What really motivates us to build numerical models to aid in decision making are two compelling factors: complexity and uncertainty. We need help of a nature that we can only get from computer programs and technology. We don't build models to recommend a course of action, but to describe a problem in the context of a complex system, give people as many ways of exploring both the nature of the system and the apparent problems, and then let them take the responsibility for adopting a policy leading to decisions that prescribe courses of action. Here we have used System Dynamics to lay out the logic associated with the behavior of a complex system system using causal-loop diagramming. By definition, you can't do this in your head. Some stubborn people insist they can by adopting a solution to a system-wide problem that depends on only one cause-and-effect link in the system. We have seen how this type of decision making can come back around the links in a system to bite you in the ass. That's why these people have trouble sitting down and listening to reason. For practice in seeing the real benefit of using causal-loop diagrams as essentially chained logic diagrams, we recommend applying them to solving problems found in a traditional logic textbook, such as that written by Patrick J. Hurley, Logic: A concise introduction.
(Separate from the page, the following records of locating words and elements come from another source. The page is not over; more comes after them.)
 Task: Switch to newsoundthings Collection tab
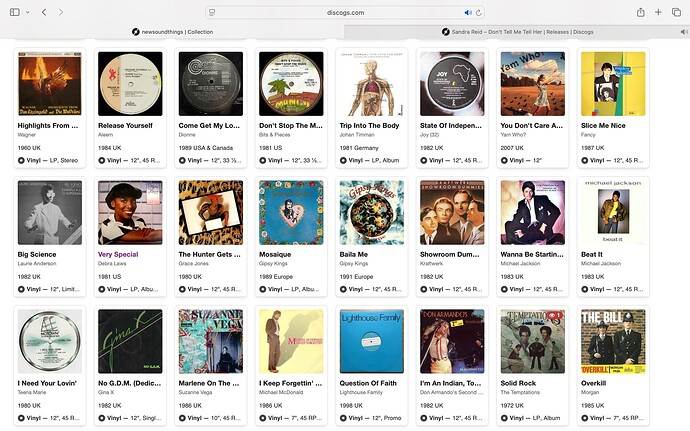click(172, 32)
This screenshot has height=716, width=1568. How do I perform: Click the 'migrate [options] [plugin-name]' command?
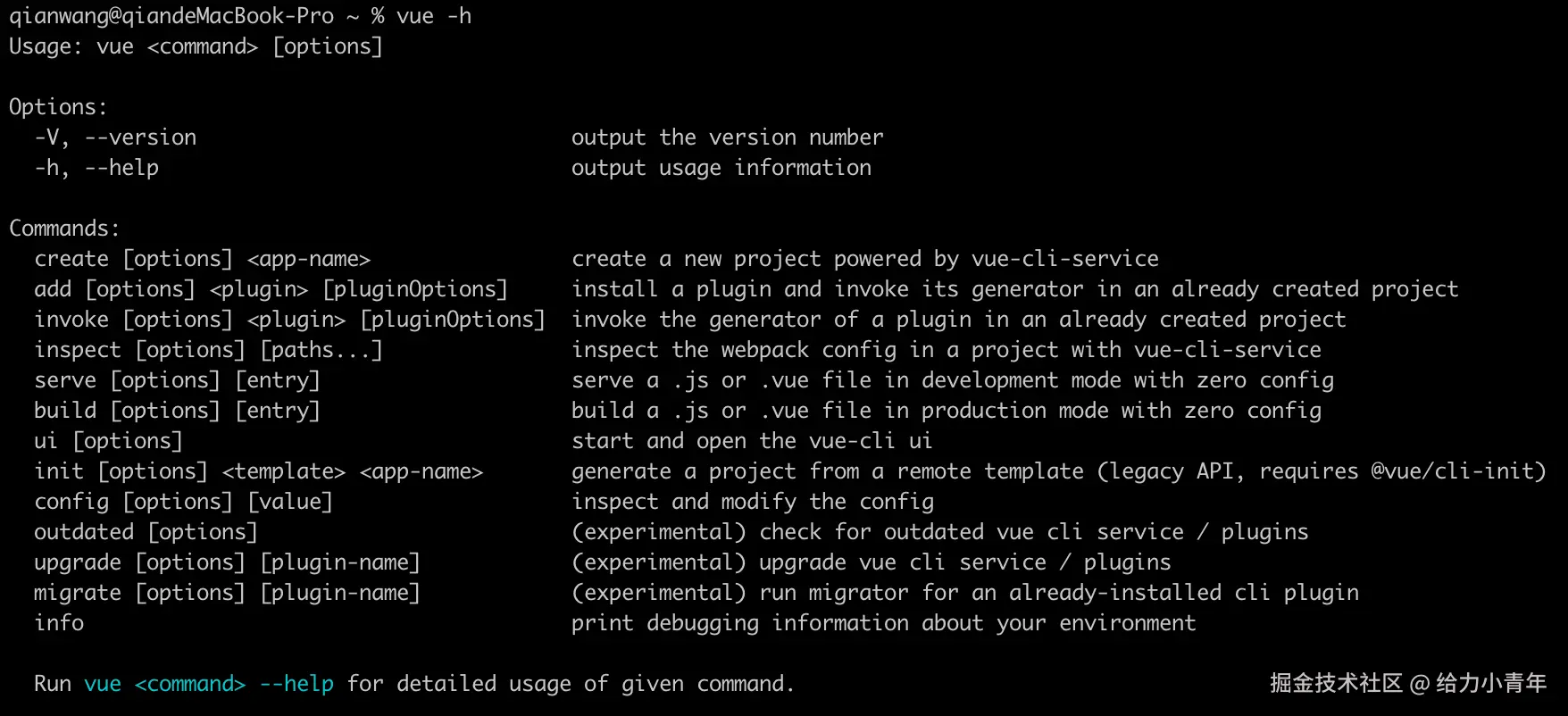(x=227, y=593)
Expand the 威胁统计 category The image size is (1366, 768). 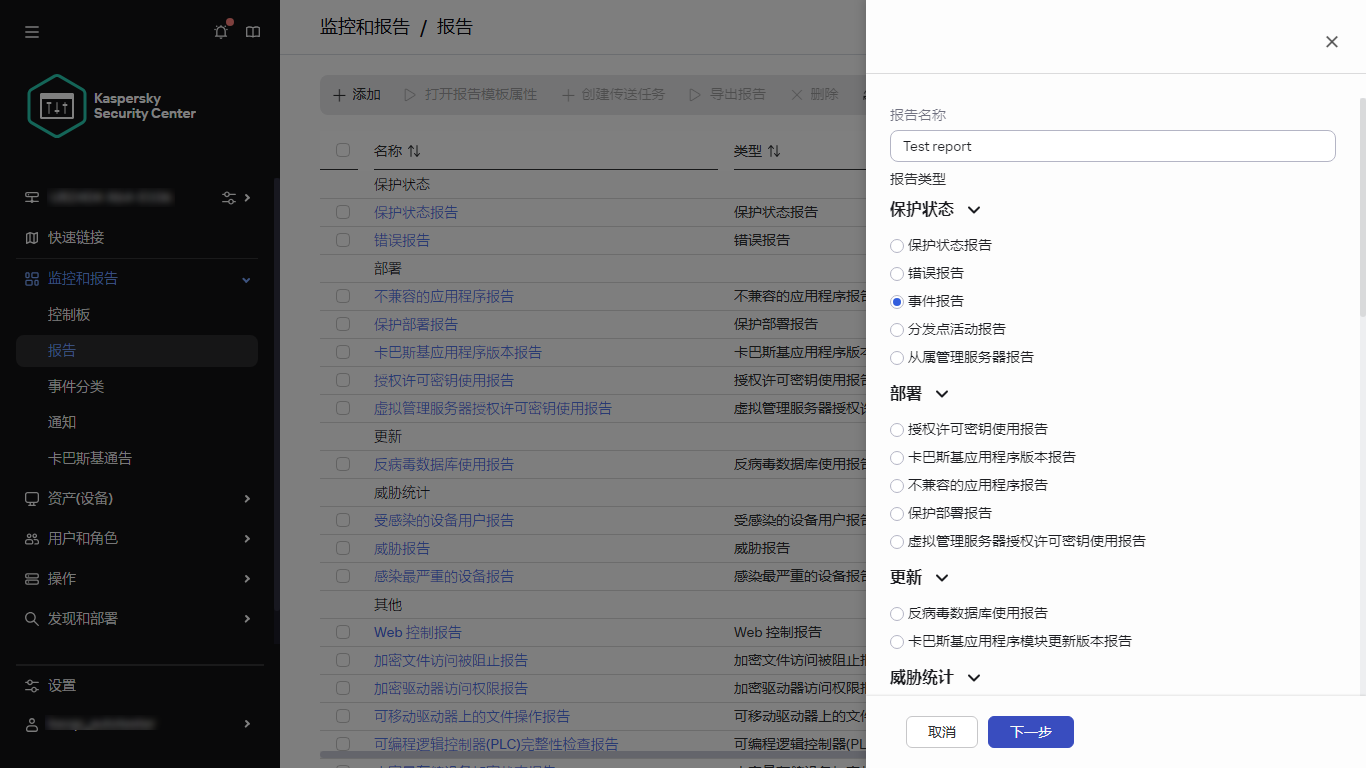pyautogui.click(x=974, y=677)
Note: We at MCS have expanded the nature of causal-loop diagrams, and refer to our formulation as inference diagrams, or inference networks.
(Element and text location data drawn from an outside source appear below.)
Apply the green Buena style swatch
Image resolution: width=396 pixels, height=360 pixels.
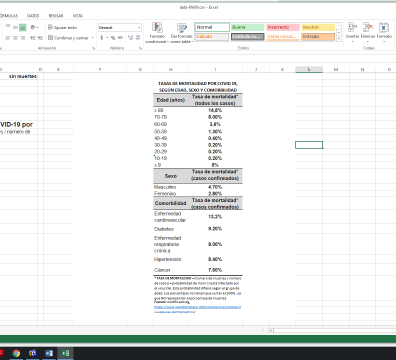coord(247,27)
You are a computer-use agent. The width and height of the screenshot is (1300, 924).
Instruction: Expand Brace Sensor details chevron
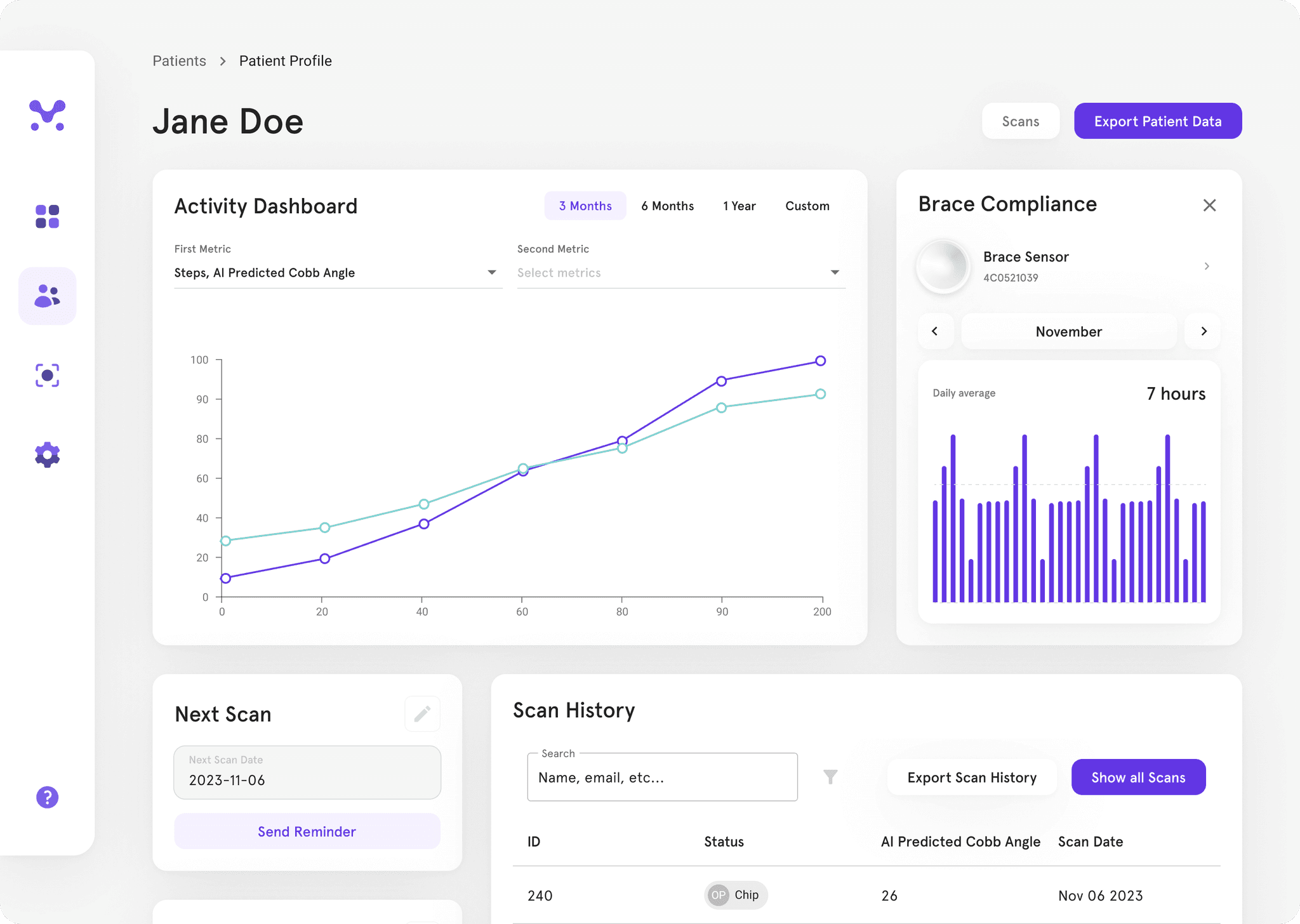click(x=1207, y=266)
The causal-loop diagrams in SD give us a place to start thinking about what the numerical models will look like. In particular they assist us in the hard thinking required to uncover the nature of a complex system.

That leaves us with just one more issue to discuss: Decision Making Under Uncertainty: Models and Choices. Fortunately Charles A. Holloway has written an eponymous book on the subject, which gives the topic far more play, erudition, and depth than we could, or have the space to do here. It turns out that many of the most important decisions we need to make in our lives, especially the life and death decisions associated with COVID-19, must be made under the pale of a great deal of uncertainty. Learning how to make the best choices under these conditions is one of the most helpful attributes of a computer based numerical model. We can run a complex simulation hundreds of times, in most cases, to get the best possible statistics we need to help us make decisions with the best possible outcomes. That approach will help us understand what Nassim Nicholas Taleb means when he says Fooled by Randomness: The hidden role of chance in life and in the markets.

We leave you with one recursive thought: thinking is the hard part.